◆ The problem ◆
In the records, each line holding "agent" must be reported.

(Beginning of Data supplied)

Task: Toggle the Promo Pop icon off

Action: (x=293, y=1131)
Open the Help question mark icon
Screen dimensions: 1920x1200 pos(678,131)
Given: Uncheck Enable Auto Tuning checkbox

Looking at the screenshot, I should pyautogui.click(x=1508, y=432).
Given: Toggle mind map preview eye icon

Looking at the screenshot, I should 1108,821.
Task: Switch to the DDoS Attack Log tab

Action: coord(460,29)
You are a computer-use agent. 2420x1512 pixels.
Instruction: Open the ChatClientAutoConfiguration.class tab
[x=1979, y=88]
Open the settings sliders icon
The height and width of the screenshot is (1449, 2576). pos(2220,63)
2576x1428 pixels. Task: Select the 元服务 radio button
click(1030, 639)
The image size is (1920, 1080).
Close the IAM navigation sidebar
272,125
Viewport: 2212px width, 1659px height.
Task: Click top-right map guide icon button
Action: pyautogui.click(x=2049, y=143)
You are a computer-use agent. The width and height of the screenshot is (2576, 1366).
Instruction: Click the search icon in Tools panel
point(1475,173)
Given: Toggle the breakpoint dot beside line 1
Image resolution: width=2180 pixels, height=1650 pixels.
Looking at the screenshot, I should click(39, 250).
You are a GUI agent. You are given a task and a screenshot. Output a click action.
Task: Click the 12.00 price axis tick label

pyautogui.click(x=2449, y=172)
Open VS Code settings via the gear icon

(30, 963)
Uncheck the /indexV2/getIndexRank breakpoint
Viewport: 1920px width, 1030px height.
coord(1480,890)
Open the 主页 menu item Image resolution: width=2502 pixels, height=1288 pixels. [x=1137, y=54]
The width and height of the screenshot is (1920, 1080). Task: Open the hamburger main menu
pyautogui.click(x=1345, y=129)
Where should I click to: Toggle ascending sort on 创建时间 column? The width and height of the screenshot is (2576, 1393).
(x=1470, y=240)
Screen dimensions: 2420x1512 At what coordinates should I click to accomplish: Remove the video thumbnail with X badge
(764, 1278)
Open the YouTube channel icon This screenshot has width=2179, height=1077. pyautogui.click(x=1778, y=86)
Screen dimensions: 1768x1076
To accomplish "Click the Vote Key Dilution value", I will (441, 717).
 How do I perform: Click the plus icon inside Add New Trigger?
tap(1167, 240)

(End of Data supplied)

◆ Task result ◆
You are a computer-use agent. 2420x1512 pixels.
You are a computer-use agent. The width and height of the screenshot is (2576, 1366).
You are a GUI agent. You are given a task and a screenshot. Output a click action.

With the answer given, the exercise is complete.